Le spectateur assiste à un incessant va et vient de tableaux et de décors mouvants, d’écrans géants où sont projetées des images de foule, de constructions urbaines, symboles de la mondialisation. Surprenant ce « Congo bonheur” lieu de débauche excentrique.  Étonnantes ces immenses baies vitrées d’un salon colonial, intrigant ce fameux Boli, objet rempli de magie, représentant un petit buffle capable d’accomplir des actes extraordinaires que l’on retrouve comme fil conducteur du show.

(c)Cyril Moreau

La scénographie fluide d’ Abderrahmane Sissako aborde le sujet de l’ Afrique maintes fois colonisée au fil des siècles mais poses des questions existentielles, la vérité et le mensonge, les rapports de force entre l’Europe et l’Afrique, du Moyen Age à nos jours. En plein mouvement #BlackLivesMatter, alors que la Chine  colonise à son tour le continent Africain, ce spectacle nous donne à réfléchir sur l’impérialisme et plus généralement les relations complexes et douloureuses entre les continents. Plus qu’une condamnation, ce spectacle suscite l’émotion et appelle le spectateur à la réflexion. Cette œuvre musicale n’a pas vocation à faire la leçon à l’Europe. Elle vise à mieux nous faire comprendre le monde actuel.

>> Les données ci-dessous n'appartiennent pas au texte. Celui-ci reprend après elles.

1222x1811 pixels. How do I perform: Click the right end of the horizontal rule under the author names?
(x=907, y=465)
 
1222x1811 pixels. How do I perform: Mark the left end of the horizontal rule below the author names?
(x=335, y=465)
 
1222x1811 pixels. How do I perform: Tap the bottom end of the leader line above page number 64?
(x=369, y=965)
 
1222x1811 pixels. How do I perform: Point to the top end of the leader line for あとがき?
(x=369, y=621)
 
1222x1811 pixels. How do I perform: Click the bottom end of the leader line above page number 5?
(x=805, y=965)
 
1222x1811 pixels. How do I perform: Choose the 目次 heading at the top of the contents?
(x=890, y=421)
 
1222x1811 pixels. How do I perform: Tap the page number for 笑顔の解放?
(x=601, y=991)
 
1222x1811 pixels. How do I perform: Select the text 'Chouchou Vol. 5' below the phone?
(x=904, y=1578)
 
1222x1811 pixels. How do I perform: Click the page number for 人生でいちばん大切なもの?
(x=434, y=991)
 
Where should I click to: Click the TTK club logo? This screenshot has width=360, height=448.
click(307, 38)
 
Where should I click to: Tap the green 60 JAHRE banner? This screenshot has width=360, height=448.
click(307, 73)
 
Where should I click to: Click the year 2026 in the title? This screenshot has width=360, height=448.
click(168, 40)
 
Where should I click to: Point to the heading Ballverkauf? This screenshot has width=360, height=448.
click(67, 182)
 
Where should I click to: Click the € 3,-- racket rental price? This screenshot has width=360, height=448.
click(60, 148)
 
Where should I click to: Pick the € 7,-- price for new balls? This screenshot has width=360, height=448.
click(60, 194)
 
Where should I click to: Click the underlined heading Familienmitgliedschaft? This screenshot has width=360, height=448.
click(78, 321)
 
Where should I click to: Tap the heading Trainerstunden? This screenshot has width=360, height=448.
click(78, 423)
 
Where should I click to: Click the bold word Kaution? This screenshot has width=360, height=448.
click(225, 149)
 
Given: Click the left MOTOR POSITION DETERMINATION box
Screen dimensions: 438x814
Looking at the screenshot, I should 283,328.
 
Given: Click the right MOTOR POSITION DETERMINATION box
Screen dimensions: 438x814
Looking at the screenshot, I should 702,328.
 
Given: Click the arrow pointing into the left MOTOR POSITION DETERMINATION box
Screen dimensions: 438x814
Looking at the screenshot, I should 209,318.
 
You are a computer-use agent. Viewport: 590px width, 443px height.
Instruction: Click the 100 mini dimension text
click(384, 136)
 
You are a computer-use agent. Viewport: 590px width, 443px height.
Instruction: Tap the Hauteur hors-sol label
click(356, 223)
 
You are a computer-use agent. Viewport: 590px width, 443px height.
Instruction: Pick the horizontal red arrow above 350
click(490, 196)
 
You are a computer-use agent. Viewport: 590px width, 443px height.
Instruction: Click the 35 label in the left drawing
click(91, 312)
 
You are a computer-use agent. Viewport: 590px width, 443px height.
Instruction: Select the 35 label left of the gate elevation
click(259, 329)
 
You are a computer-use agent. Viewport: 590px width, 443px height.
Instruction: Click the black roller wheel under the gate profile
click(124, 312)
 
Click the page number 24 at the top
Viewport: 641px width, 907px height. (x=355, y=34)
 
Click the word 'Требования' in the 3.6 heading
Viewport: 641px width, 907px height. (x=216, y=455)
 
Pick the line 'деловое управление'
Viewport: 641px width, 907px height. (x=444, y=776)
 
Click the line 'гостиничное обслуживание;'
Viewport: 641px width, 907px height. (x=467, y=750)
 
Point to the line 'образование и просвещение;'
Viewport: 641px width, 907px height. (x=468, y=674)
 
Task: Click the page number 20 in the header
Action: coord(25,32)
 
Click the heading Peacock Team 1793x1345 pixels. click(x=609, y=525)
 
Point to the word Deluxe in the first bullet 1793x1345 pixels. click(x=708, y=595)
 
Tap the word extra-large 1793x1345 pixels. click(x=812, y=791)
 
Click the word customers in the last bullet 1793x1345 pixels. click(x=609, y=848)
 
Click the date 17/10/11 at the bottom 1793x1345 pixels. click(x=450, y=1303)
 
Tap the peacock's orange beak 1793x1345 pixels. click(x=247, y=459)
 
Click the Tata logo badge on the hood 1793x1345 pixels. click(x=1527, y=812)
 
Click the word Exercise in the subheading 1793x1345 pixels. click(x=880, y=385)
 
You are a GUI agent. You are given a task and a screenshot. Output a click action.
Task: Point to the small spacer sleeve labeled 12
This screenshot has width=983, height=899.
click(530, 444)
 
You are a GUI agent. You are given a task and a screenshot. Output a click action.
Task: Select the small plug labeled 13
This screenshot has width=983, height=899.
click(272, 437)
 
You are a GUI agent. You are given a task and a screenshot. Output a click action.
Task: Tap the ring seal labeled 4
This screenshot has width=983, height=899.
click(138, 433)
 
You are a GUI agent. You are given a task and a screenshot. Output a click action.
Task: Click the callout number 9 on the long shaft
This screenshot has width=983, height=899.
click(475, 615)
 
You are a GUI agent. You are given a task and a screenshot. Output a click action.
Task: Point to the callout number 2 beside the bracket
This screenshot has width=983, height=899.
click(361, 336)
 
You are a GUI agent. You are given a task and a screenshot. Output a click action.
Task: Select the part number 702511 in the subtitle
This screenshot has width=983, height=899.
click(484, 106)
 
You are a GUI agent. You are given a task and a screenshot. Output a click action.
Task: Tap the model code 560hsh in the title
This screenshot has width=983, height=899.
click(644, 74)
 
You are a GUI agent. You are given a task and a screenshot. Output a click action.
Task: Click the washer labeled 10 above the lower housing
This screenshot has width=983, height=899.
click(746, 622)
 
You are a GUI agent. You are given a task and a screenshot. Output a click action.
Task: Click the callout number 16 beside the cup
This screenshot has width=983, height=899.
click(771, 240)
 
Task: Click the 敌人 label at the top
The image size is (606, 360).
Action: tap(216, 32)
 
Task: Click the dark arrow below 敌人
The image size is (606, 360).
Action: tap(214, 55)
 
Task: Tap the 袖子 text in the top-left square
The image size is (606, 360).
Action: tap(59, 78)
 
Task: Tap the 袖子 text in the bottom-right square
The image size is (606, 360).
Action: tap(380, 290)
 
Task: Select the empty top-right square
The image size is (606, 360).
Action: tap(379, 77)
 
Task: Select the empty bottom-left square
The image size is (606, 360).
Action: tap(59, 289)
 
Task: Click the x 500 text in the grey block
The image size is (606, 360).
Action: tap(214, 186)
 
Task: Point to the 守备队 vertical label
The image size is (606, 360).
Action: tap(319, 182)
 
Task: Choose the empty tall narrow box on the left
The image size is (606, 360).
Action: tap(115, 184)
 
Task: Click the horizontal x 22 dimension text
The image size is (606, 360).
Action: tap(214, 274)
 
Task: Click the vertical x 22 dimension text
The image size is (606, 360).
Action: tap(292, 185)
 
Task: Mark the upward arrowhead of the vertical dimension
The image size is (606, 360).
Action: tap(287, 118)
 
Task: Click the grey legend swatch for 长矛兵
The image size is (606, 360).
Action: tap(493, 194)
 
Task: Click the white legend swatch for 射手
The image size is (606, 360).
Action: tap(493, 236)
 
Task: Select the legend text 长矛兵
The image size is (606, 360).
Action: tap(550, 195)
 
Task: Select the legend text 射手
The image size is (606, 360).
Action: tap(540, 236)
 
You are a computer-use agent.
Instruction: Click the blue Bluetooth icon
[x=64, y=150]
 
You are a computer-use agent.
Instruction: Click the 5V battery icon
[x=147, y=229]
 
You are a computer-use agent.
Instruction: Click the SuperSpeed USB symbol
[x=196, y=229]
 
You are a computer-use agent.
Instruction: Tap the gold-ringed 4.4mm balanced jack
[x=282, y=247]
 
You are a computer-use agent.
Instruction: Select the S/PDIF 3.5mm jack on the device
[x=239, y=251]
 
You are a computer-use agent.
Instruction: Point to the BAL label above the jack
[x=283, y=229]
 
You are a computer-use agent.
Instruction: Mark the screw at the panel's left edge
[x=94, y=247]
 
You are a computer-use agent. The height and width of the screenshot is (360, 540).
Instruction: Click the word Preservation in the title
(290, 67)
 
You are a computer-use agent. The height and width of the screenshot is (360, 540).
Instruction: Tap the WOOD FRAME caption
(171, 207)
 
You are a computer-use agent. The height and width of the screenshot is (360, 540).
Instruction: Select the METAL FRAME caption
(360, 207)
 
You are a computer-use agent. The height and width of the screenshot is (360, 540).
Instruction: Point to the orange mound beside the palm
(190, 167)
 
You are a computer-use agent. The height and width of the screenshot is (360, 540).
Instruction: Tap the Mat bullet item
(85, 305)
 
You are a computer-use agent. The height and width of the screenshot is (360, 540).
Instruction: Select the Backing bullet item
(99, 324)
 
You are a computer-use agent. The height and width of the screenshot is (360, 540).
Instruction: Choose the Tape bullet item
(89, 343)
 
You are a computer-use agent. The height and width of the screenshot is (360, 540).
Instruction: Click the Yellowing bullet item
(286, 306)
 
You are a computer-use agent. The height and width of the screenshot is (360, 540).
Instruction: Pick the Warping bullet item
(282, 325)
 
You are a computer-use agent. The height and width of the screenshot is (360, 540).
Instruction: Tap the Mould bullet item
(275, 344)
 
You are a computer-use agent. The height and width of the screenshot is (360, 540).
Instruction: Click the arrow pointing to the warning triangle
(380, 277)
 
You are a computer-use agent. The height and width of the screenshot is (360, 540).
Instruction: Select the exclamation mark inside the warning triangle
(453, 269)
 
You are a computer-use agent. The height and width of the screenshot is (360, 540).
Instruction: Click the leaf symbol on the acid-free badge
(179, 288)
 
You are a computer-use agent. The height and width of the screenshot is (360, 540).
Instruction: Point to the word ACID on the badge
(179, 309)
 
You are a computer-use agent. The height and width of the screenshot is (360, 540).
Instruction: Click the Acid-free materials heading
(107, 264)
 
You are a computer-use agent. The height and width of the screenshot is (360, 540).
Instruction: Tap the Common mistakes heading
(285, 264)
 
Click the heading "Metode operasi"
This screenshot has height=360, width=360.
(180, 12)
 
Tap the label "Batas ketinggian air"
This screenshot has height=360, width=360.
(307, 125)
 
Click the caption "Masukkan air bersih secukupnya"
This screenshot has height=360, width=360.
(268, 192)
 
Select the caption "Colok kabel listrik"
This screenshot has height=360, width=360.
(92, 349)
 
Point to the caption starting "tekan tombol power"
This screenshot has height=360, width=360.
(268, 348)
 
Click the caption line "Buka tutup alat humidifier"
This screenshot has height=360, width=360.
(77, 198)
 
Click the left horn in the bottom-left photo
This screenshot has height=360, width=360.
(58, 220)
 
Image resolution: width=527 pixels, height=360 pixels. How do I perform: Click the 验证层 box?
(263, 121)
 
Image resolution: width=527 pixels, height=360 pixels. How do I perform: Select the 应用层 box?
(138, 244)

Les personnages principaux font une forte impression. On retiendra la présence charismatique de Fatoumata Diawara dont la voix puissante aux envolées lyriques fait de belles étincelles . Le comédien Baba Sissoko incarne avec majesté  un griot narrateur. Les scènes cocasses et drôles viennent de François Sauveur qui campe tour à tour les rôles Michel Leiris, un maître, un dictateur fou, un résistant, Léopold II, une incarnation du pouvoir blanc.

Coup de cœur pour la musique brillante dirigée en live par Damon Albarn, jouée ici par 12 musiciens autour d’instruments de musique médiévale (flûtes , basson renaissance, trompes ) et instruments africains (Djembe, Kora, Balafon).  On retrouve d’ailleurs avec plaisir un virtuose de la Kora, l’excellent Mamadou Diabaté.  La musique se faufile à travers l’action, mets tantôt en relief la spoliation du Congo, le pillage des minerais, l’esclavage ou bien illustre de façon plus amusante, les animations informatiques sur écran géant, telles  les constructions urbaines, symboles de la mondialisation galopante. On apprécie aussi les costumes d’Élisabeth Cerqueira conçus à partir de matériaux de récupération, aussi étranges que singuliers, le plus réussi étant celui de cet homme recouvert de bouteilles en plastique, symbole la pollution des mers.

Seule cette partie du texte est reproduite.